Pronunciation: 'bi-get
Function: noun
Etymology: Middle French, hypocrite, bigot
1: a person obstinately or intolerantly devoted to his or her own opinions and prejudices

This small group of even smaller minds, who out of fear of losing what they feel is their superiority, want to take their religious beliefs and codify them into civil law, then force them on the rest of us.

They are bigots. And it is long past time we said so.

Yahoo! Group at http://groups.yahoo.com/group/gay-politics/


HDcanuck said...

Perhaps Focus on the Family will go the way of the Christian Coalition... At any rate, I doubt that what Focus on the Family has to say about gay marriage, or the sky falling in general, will be of much consequence. Gay marriage is the law of the land and all but a few get up every day, look outside, and see that the sky is indeed NOT falling. The following is from 365gay.com:

(Columbia, South Carolina) The once influential Christian Coalition has struggled to raise money and pay its bills, but the group's executive director says it will survive.

Once a voice for traditional family values, the group has moved its headquarters to Charleston where national executive director Roberta Combs spends most of her time. The group had as many as 25 paid full-time staffers at its headquarters in Washington in its heyday in 1994 but now has 10 full-time staff there.

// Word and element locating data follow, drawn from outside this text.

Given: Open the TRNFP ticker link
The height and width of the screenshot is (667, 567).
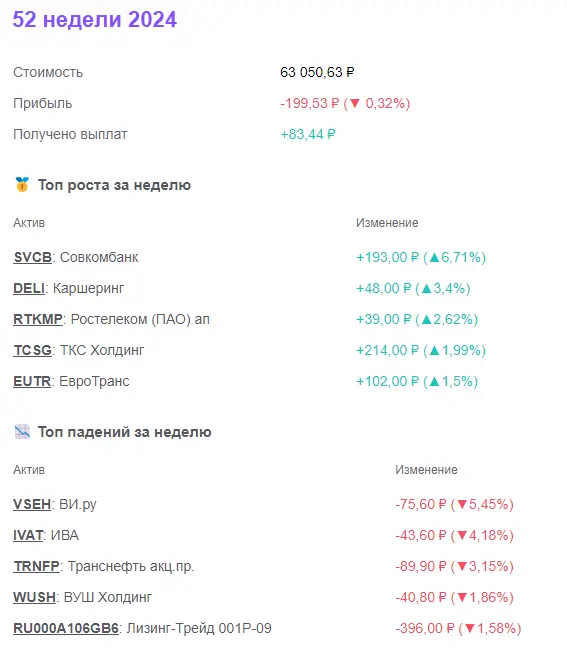Looking at the screenshot, I should tap(37, 566).
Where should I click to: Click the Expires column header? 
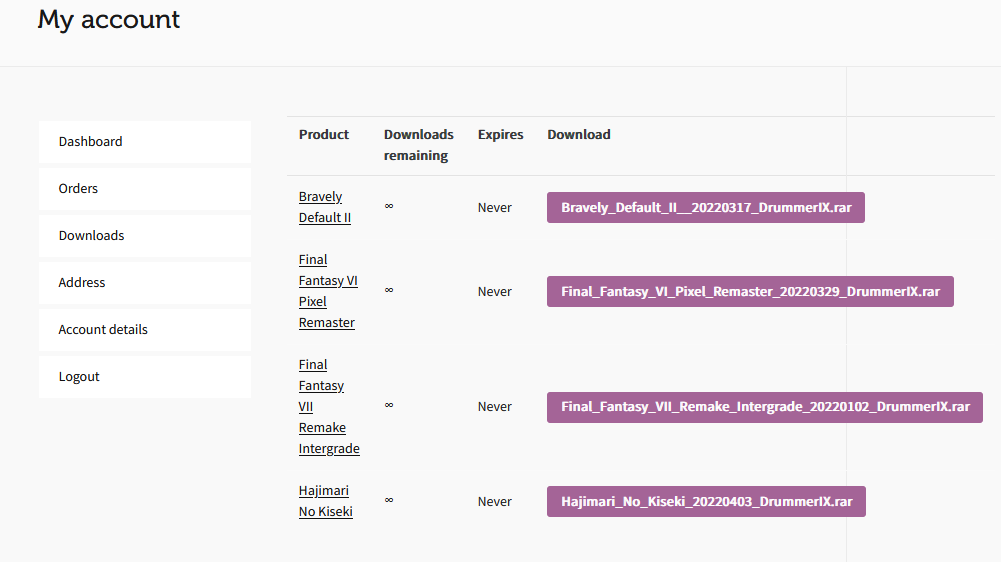click(x=500, y=135)
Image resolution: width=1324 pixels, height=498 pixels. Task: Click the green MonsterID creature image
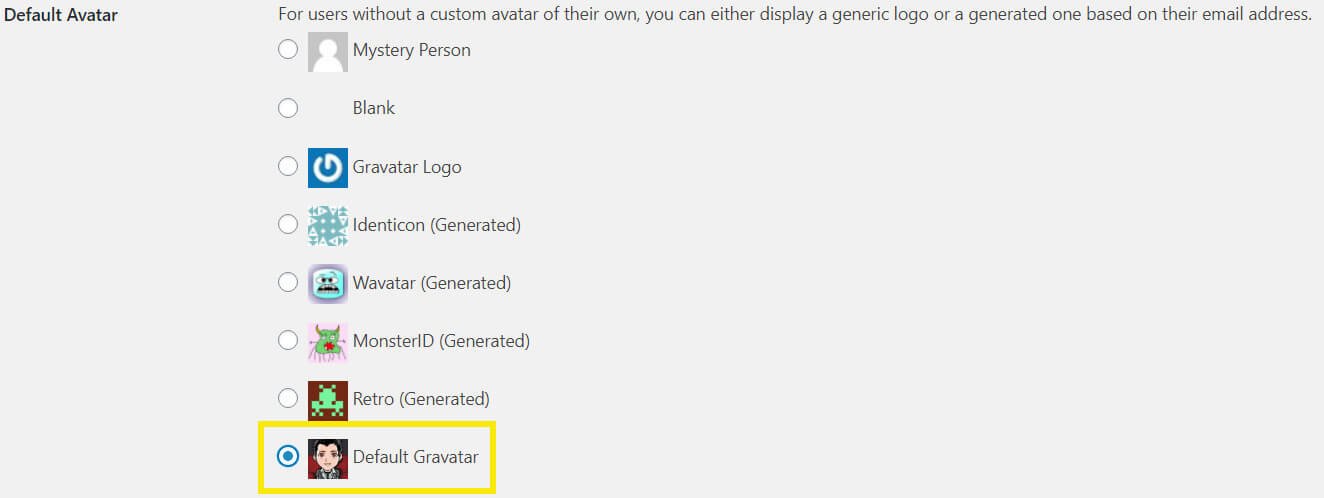coord(327,341)
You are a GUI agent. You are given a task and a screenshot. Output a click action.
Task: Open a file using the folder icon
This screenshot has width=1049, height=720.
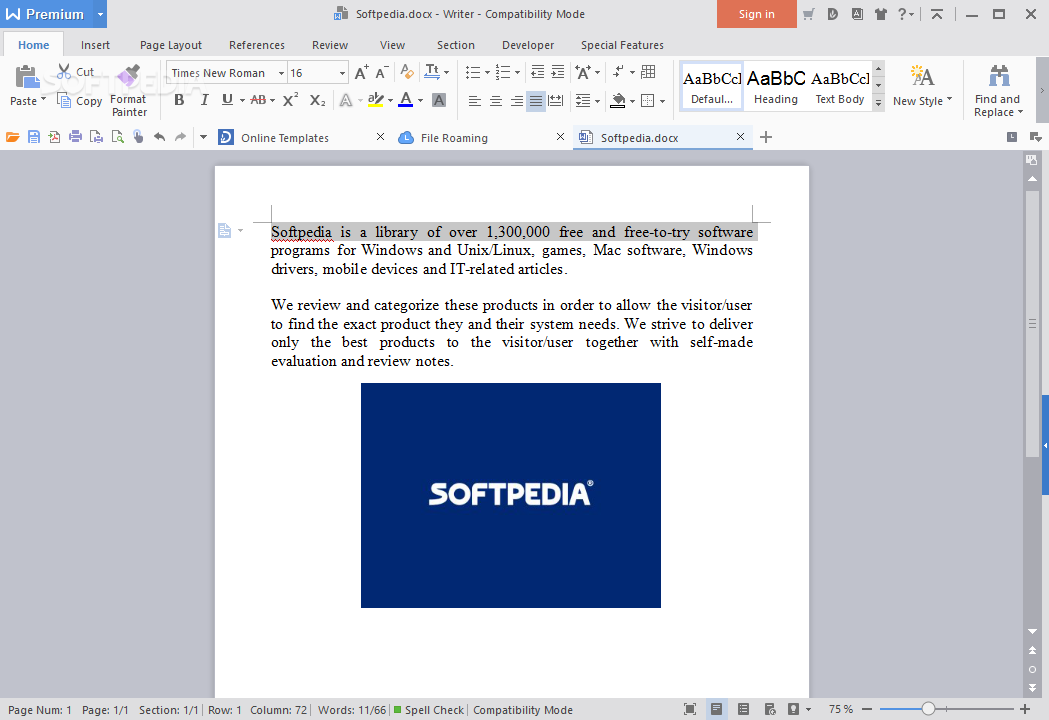(15, 137)
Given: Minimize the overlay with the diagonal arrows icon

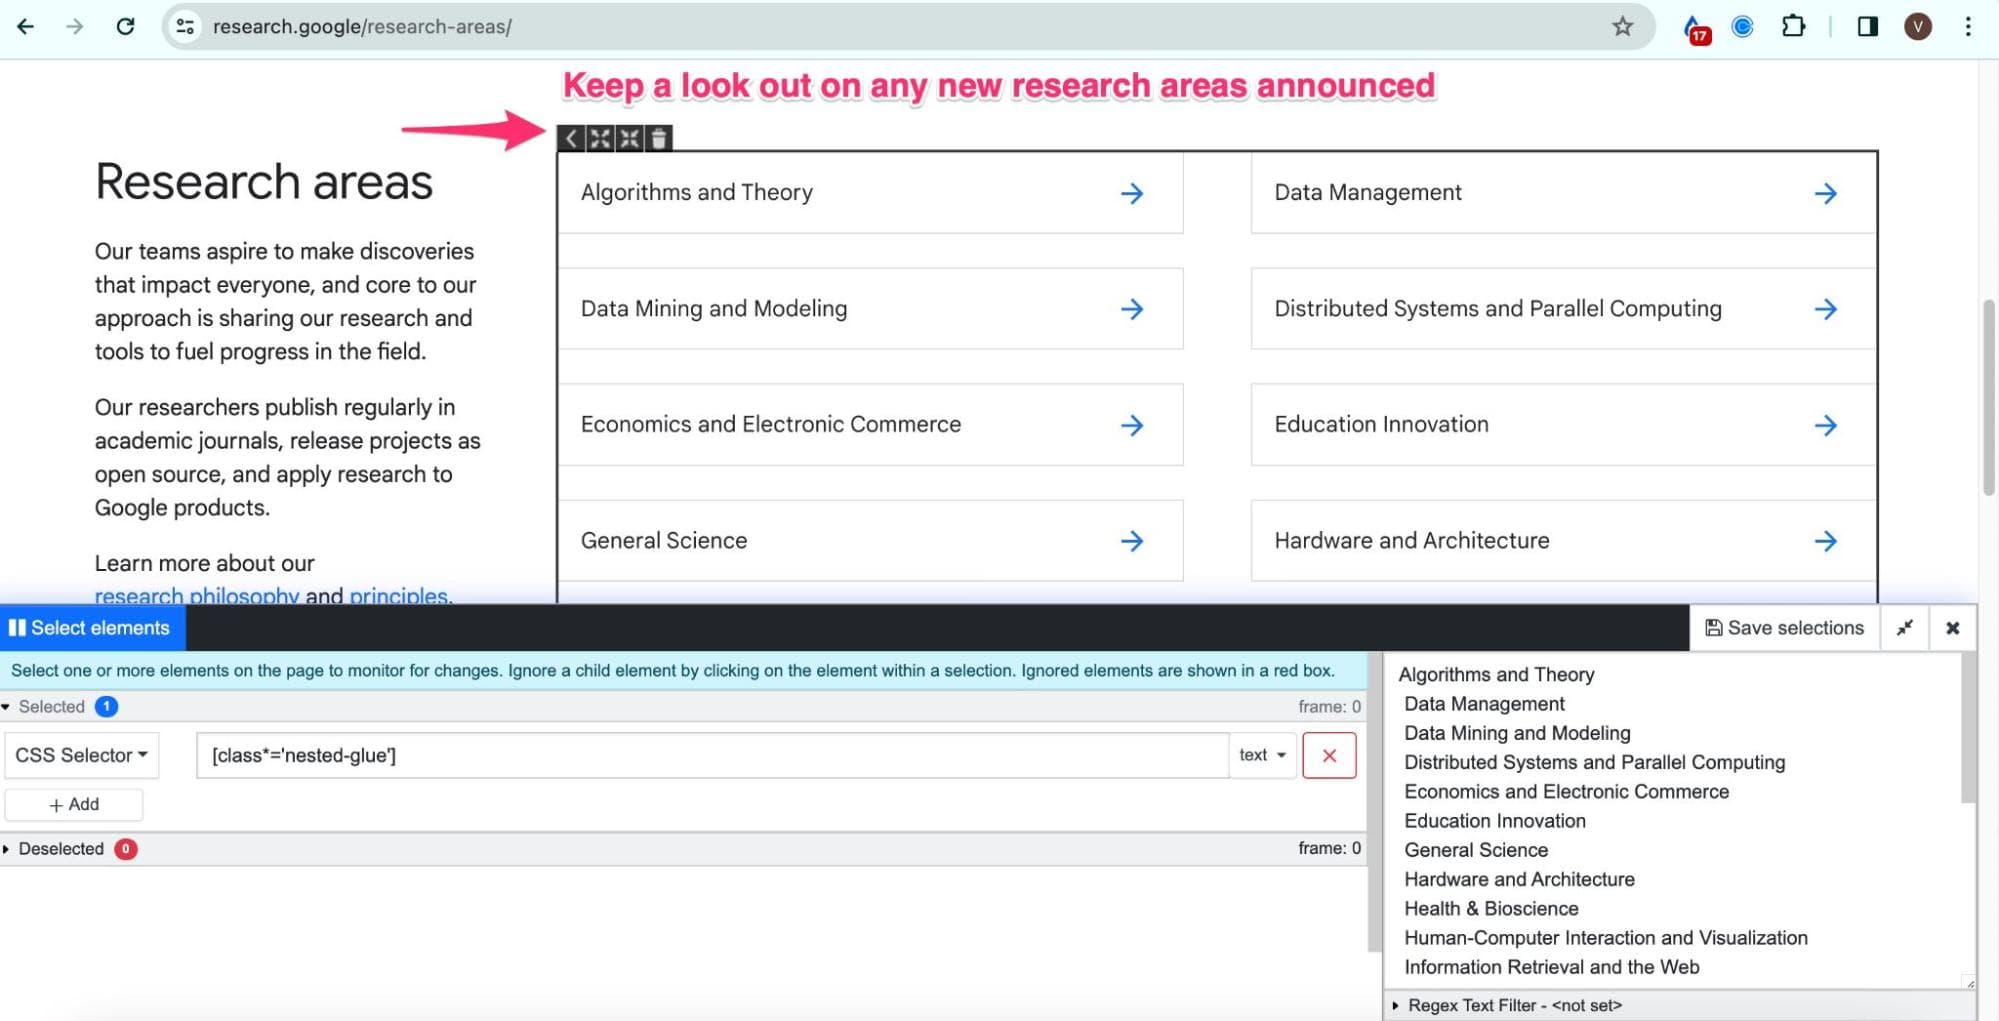Looking at the screenshot, I should click(1905, 628).
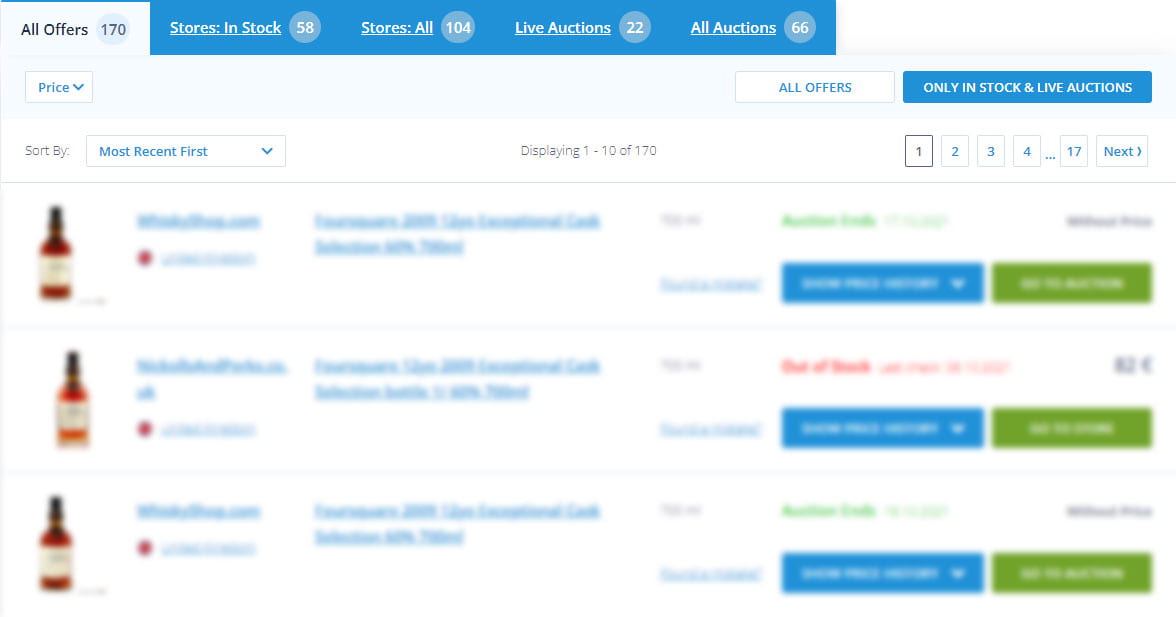
Task: Click the Next page link
Action: coord(1121,151)
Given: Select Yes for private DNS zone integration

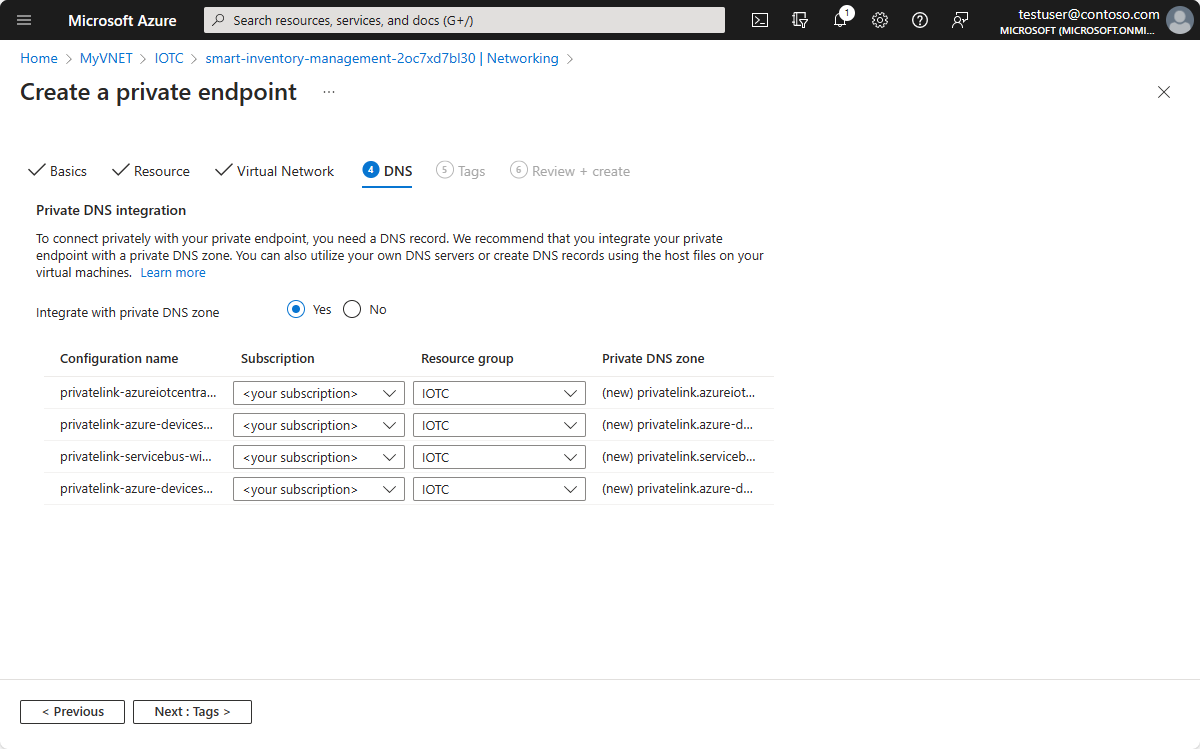Looking at the screenshot, I should tap(295, 309).
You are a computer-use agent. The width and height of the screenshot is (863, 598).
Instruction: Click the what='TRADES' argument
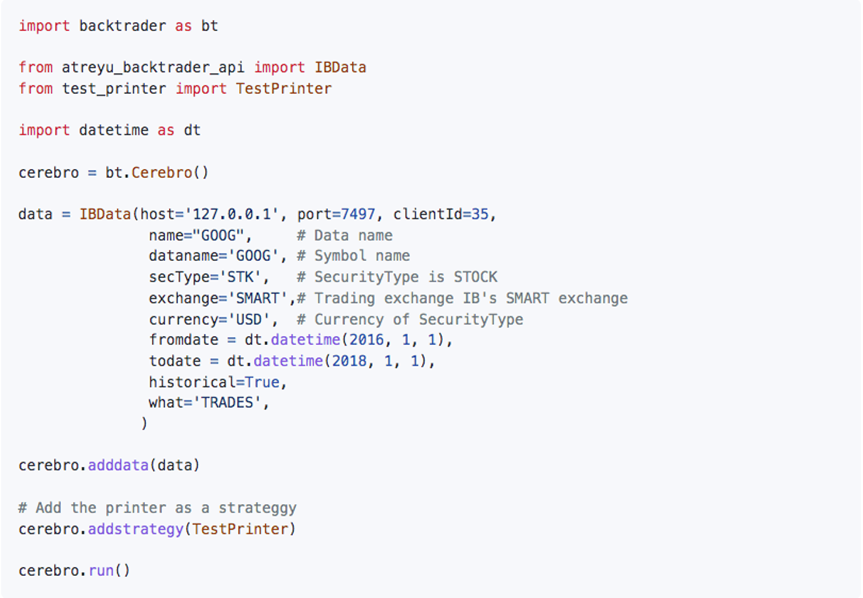205,403
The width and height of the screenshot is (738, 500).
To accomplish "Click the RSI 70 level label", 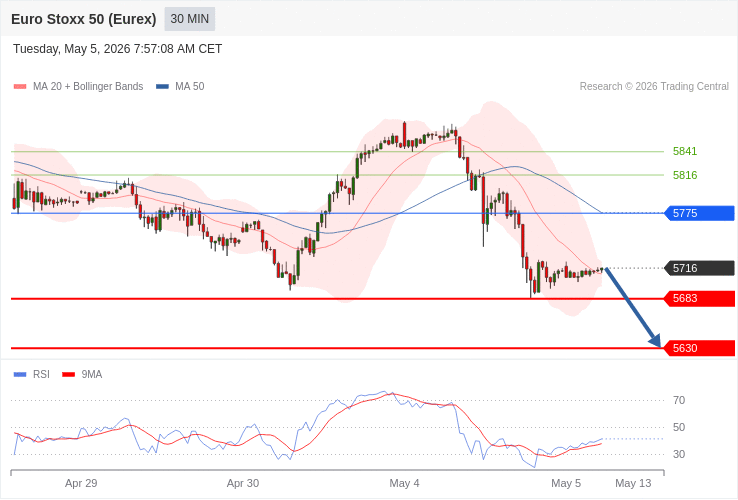I will point(679,401).
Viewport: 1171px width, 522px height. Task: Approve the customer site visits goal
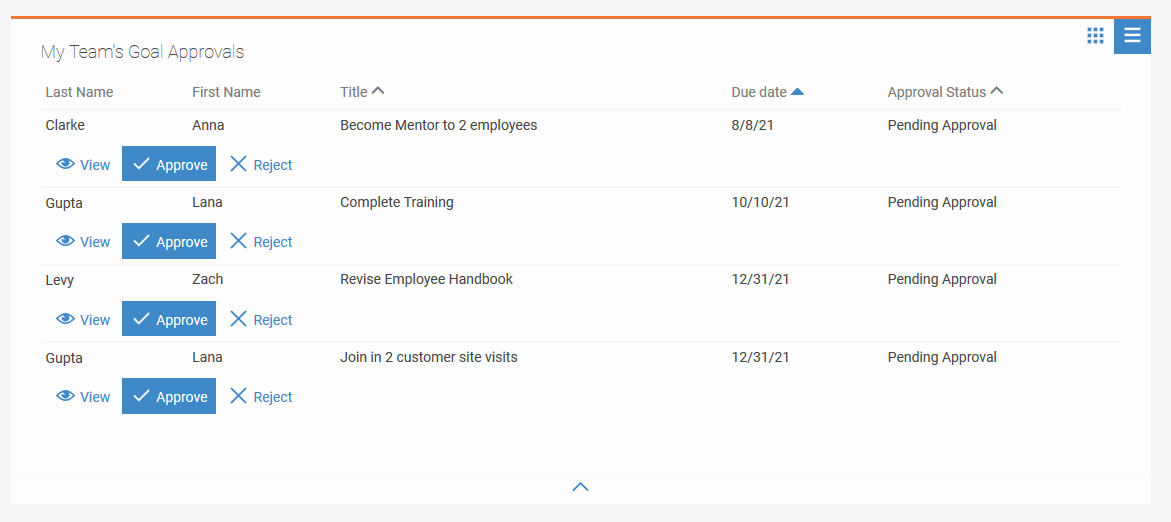click(x=169, y=396)
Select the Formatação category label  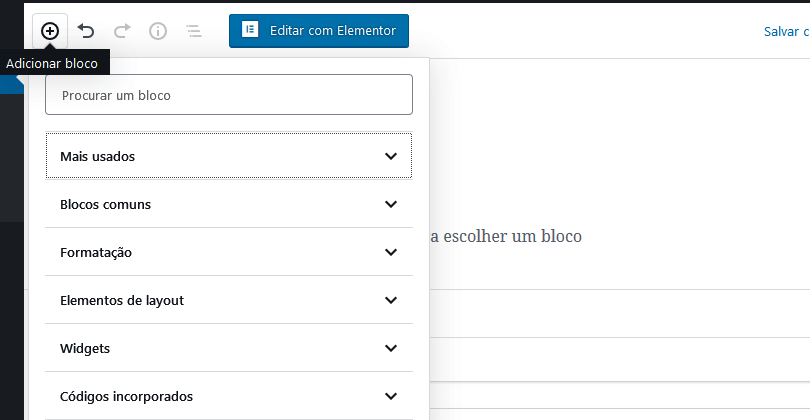coord(96,253)
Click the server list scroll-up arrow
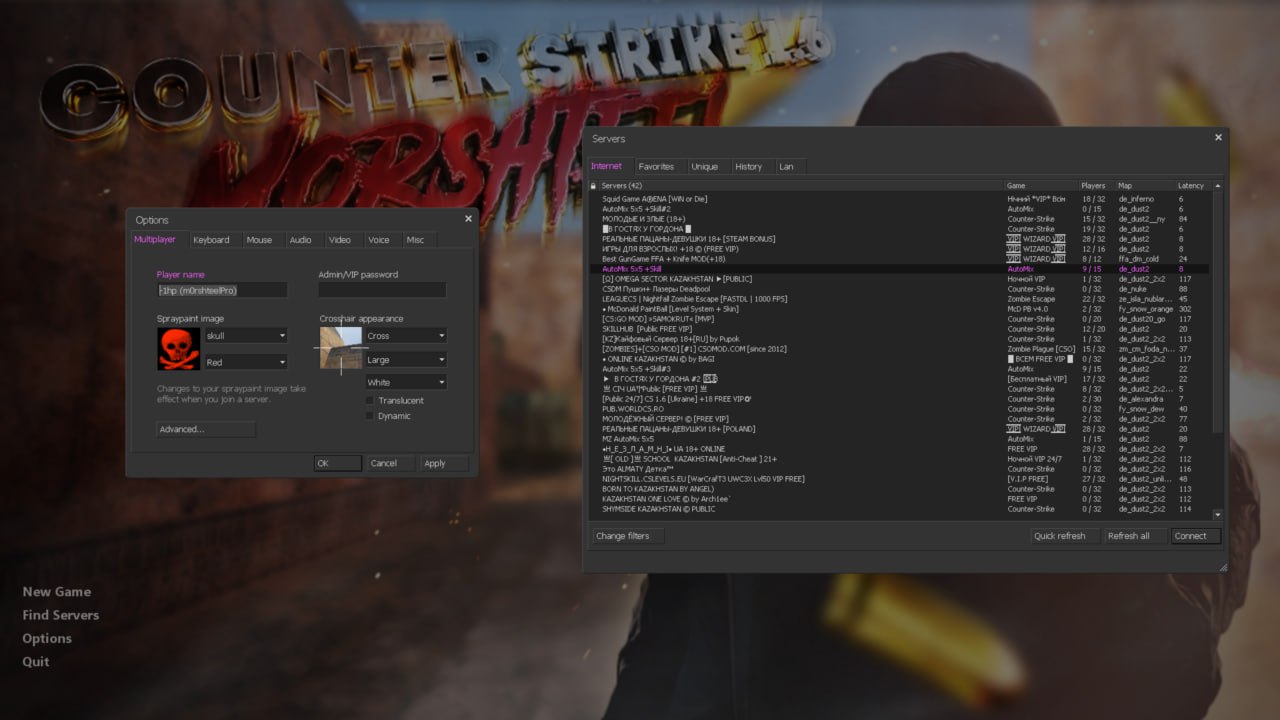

"The coalition as we knew it doesn't exist," says Lois Eargle, former chairwoman of the Horry County Christian Coalition.

Politicagrll said...

Focus on Family is actually involved in Canadian politics, so it's not just a problem from far away. They helped print the initial postcards against SSM and provided a lot of the advice for those who were against SSM later.

Personally i think the most pressing thing is to try and make sure we don't "import" US type groups like Focus on Family.

Seems to me that the Christian Coalition is gone but the ideas are still there and being active in the US.